● Task details: From top to bottom, write out the listing exactly and skip every picture.

● Task material:
______
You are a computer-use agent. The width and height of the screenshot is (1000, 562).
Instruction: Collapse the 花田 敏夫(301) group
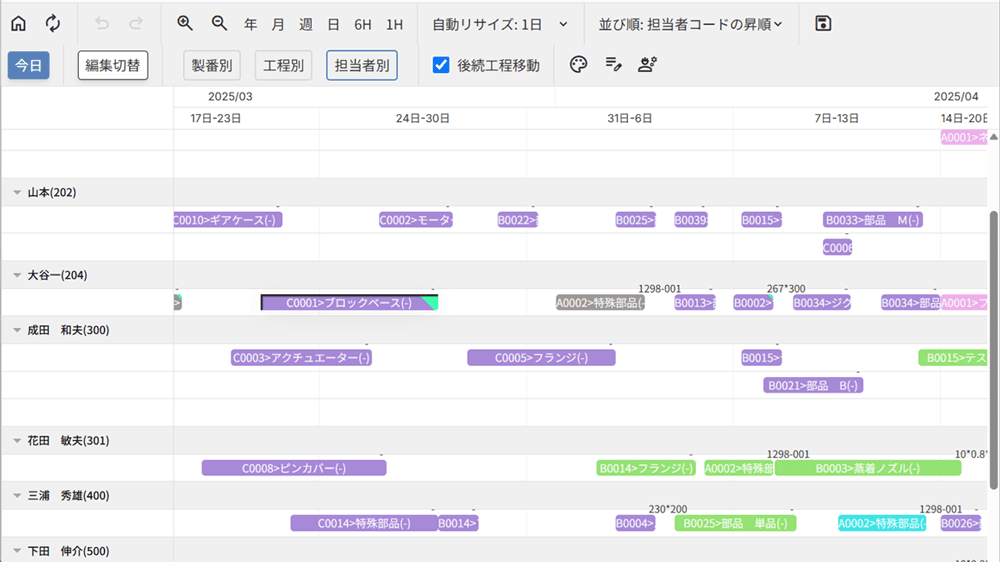coord(17,440)
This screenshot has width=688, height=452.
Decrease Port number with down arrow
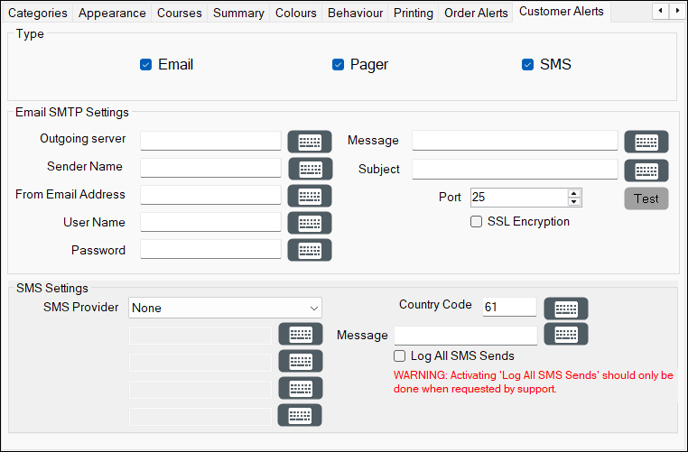pyautogui.click(x=574, y=201)
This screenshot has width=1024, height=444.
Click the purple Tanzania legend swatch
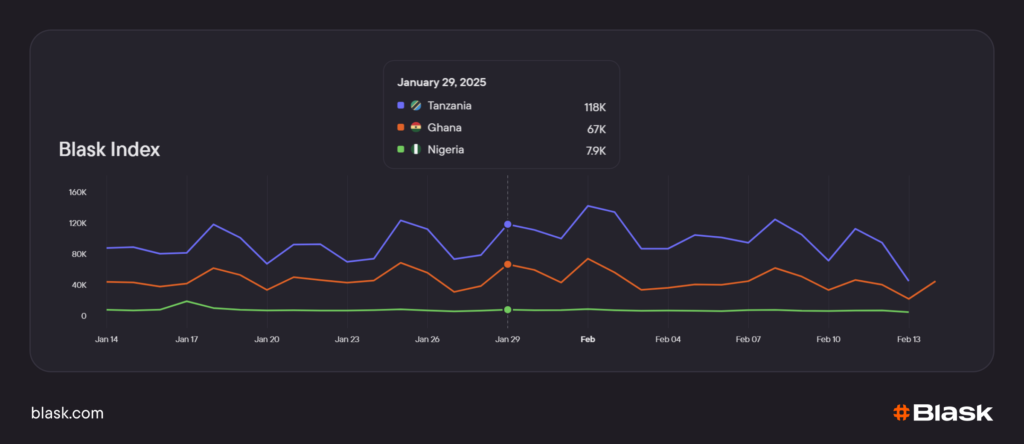[401, 106]
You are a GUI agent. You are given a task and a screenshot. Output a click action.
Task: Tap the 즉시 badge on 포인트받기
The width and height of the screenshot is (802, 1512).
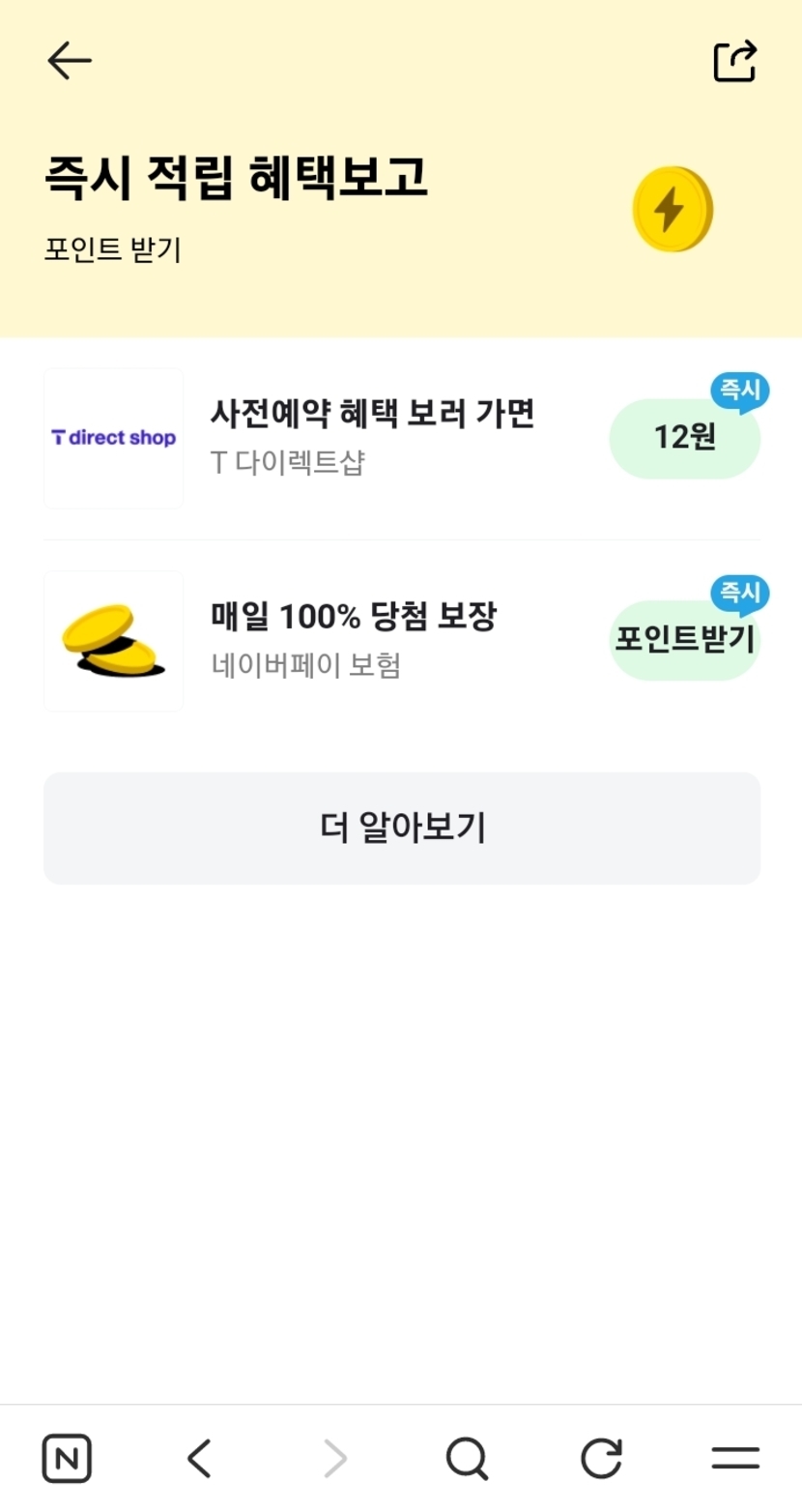click(x=740, y=594)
______
● Task output:
You are a computer-use agent. The width and height of the screenshot is (1000, 562).
Instruction: Collapse the 花田 敏夫(301) group
coord(17,440)
This screenshot has width=688, height=452.
Decrease Port number with down arrow
pyautogui.click(x=574, y=201)
This screenshot has width=1024, height=444.
Click the purple Tanzania legend swatch
[401, 106]
You are a GUI agent. You are given a task and a screenshot. Output a click action.
Task: Tap the 즉시 badge on 포인트받기
The width and height of the screenshot is (802, 1512).
click(x=740, y=594)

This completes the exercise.